**Enunciado 1:** Apresente como lista numerada as linhas dos registros, começando na linha que contém "Select the Data legend header tab" e terminando na linha que contém "point(18,56)", sem as linhas em branco.

**Trecho citado:**
• • • • •

A questão fundamental desta problemática teológica, que se encontra no

centro das discussões a respeito das religiões, é a questão da unicidade de

universalidade salvífica do evento Jesus Cristo. Muitos são os questionamentos já

apresentados por muitos estudiosos desta temática, por exemplo: como se situa

esta afirmação cristã frente à diversidade de religiões? Como se situa Jesus Cristo

no plano salvífico de Deus e que consequências essa sua posição tem para a

interpretação das outras religiões? É possível à reflexão teológica cristã resolver

este conflito sem renunciar à identidade cristã?

Para essas e tantas outras questões a esse respeito se faz necessária uma

reinterpretação do cristianismo e de suas afirmações fundamentais em confronto

com as questões suscitadas pelo pluralismo religioso. O problema principal a ser

resolvido pela teologia cristã das religiões é a questão da singularidade e

universalidade salvífica de Jesus Cristo em conexão com a vontade salvífica

universal de Deus e sua correlação com a diversidade religiosa.

Estamos conscientes, no entanto, de que a busca de respostas à problemática

cristológica suscitada pelo pluralismo religioso deva ser coerente com a fé cristã e

aberta à questão do encontro e diálogo inter-religioso, “emoldurado em um regime

de dom e gratuidade”43.

• • • • •

**Registros da tarefa:**
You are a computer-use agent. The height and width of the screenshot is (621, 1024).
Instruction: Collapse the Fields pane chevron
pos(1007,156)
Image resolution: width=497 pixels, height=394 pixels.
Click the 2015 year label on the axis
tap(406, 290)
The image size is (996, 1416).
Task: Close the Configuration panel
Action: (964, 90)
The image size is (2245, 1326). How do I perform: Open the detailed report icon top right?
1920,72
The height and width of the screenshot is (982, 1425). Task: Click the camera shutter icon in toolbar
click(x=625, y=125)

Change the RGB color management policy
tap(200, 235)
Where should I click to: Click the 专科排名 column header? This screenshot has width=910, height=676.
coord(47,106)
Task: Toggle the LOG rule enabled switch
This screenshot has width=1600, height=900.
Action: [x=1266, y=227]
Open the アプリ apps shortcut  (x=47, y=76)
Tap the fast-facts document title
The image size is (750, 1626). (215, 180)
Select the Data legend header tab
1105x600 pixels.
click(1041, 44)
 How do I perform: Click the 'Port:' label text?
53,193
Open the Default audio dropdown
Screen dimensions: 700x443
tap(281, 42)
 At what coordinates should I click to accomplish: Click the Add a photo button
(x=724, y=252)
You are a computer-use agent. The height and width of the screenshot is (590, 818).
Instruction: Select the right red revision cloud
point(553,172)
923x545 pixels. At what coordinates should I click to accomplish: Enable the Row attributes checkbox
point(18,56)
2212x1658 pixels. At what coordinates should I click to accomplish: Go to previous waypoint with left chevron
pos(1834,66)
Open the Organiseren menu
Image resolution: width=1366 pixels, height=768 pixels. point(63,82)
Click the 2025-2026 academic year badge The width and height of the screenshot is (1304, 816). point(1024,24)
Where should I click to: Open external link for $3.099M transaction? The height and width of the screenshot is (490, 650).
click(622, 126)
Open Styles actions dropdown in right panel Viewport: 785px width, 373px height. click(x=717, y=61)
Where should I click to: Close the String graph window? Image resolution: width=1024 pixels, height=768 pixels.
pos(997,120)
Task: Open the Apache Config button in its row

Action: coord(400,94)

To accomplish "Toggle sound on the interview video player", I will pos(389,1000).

• • • • •

**Enunciado 2:**
Responda com base no trecho sobre a teologia cristã das religiões:
(a) O que se faz necessário para essas e tantas outras questões?
(b) Qual é o problema principal a ser resolvido pela teologia cristã das religiões?
(c) Com o que a busca de respostas à problemática cristológica deve ser coerente, e ao que deve ser aberta?

**Resolução da tarefa 1:**
1. Select the Data legend header tab
2. 1105x600 pixels.
3. click(1041, 44)
4.  How do I perform: Click the 'Port:' label text?
5. 53,193
6. Open the Default audio dropdown
7. Screen dimensions: 700x443
8. tap(281, 42)
9.  At what coordinates should I click to accomplish: Click the Add a photo button
10. (x=724, y=252)
11. You are a computer-use agent. The height and width of the screenshot is (590, 818).
12. Instruction: Select the right red revision cloud
13. point(553,172)
14. 923x545 pixels. At what coordinates should I click to accomplish: Enable the Row attributes checkbox
15. point(18,56)

**Resolução da tarefa 2:**
(a) Faz-se necessária uma reinterpretação do cristianismo e de suas afirmações fundamentais em confronto com as questões suscitadas pelo pluralismo religioso.
(b) É a questão da singularidade e universalidade salvífica de Jesus Cristo em conexão com a vontade salvífica universal de Deus e sua correlação com a diversidade religiosa.
(c) Deve ser coerente com a fé cristã e aberta à questão do encontro e diálogo inter-religioso.